President Jakaya Mrisho Kikwete of Tanzania, the host, Mozambique's former President, Joaquim Chissano and former UN Secretary-General, Kofi Annan, have been invited to the conference, which will bring together finance and trade ministers, senior donor representatives, regional institutions and key private sector actors to discuss trade-related challenges in the region, and set out priorities for future action.

The gathering will be addressed by the AfDB President, Donald Kaberuka, the Executive Secretary of the ECA, Abdoulie Janneh, the Director-General of the WTO, Pascal Lamy, World Bank President, Robert Zoellick and AU Commission President, Alpha Oumar Konare.

They will highlight the African dimension of Aid for Trade and encourage governments, donors and the private sector to address specific challenges for Africa, prioritize Aid for Trade needs, and move towards shared solutions to trade-related challenges. The conference is expected to help raise awareness of the importance of trade for growth in developing countries, encourage information exchange about best practices and facilitate collective action to maximize the benefits of Aid for Trade.

In a joint Op-Ed released ahead of the conference, Kaberuka and Lamy underscored the huge challenge facing the continent in this domain noting that in spite of the fact that African trade has risen nearly five times in twenty years and exports have shot up to an average of 15% annually since 2000, the continent's share of world trade still lags far behind. "In 1950, Africa's share was 10%, but today her share hovers at less than 3%. With exports of goods and services having grown 20 fold to more than $14 trillion since 1950, a return to market share of 10% would mean a vast expansion of resources. But this will not come without effort and money," they said.

"The cost of telephone connectivity in Africa is higher than anywhere else. African freight costs as a percentage of total import value are 13% compared to 8.8% for developing countries elsewhere and 5.2% for industrial countries. In Kenya, the average cost to import one container is nearly $2,500 or five times more than the cost in Singapore. The operating costs per kilometer of using two axle trucks in Tanzania are two and half times the costs in Indonesia or Pakistan," they emphasized.
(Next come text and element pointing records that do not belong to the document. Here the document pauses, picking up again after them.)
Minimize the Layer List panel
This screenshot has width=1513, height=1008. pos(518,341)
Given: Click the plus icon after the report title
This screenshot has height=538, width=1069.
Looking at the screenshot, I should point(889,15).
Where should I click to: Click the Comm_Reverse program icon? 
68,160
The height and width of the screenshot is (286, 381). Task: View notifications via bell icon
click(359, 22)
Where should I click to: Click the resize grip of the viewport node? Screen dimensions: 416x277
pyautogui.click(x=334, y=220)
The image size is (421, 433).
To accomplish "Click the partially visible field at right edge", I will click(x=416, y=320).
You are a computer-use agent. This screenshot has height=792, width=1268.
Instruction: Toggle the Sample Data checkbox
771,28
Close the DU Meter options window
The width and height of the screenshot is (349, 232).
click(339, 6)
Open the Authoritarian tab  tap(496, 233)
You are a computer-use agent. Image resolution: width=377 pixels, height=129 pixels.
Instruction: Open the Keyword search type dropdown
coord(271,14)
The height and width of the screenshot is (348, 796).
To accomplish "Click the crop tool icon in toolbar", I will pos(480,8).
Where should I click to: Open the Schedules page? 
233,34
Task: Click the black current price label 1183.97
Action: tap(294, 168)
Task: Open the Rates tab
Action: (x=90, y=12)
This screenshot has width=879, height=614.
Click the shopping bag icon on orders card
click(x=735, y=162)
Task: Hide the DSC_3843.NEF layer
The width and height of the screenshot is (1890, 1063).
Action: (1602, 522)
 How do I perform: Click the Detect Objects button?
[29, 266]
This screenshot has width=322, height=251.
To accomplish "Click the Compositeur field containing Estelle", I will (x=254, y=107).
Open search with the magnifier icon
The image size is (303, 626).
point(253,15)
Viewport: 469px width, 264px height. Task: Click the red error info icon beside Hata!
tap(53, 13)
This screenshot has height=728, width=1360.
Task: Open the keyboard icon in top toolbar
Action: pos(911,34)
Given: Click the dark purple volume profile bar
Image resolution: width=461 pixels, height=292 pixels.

Participants will, over two days, take a hard look at these set backs and brainstorm a range of trade and aid issues as they relate to Africa within the context of globalization.

The agenda of the conference includes a ministerial dialogue on "Why Aid for Trade Matters for Africa", followed by three break-out sessions on Mobilizing aid for Trade in West Africa Central Africa, East and Southern Africa and North Africa, respectively.

Other discussions will focus on the "Investment Climate Facility for Africa" initiated by the AfDB and partners, "Development Dimensions of Aid for Trade", "Leveraging Africa's Regional Development Banks" and a concluding "Open Dialogue" on a roadmap for action.

The sessions will be preceded on 30 September by an AfDB-WTO workshop on the role of sanitary and phytosanitary (SPS) capacity building in promoting the integration of developing countries into world trade, within the framework of the Standards and Trade Development Facility (STDF).

The OECD will also organize a technical-level Practitioners Forum in the afternoon of 2 October - in parallel with the main ministerial event - to address key operational aspects of the WTO Aid for Trade initiative.

The forum will provide an opportunity to learn about the WTO monitoring framework on aid for trade to help shape the role and content of recipients' questionnaires and reports and to establish regional dialogue on the most recurrent trade capacity implementation challenges in the region.

The Dar es Salaam conference is the last of three regional meetings held this year within the context of the "Aid for Trade" initiative launched in December 2005 at the WTO Ministerial Conference in Hong Kong. The other two conferences were held from September 13-14 in Lima, Peru, for Latin America and in Manila, Philippines, for Asia and the Pacific region from September 19-20. The outcomes of the three regional meetings will be factored into WTO's Aid for Trade Review to be held in Geneva on 20-21 November 2007.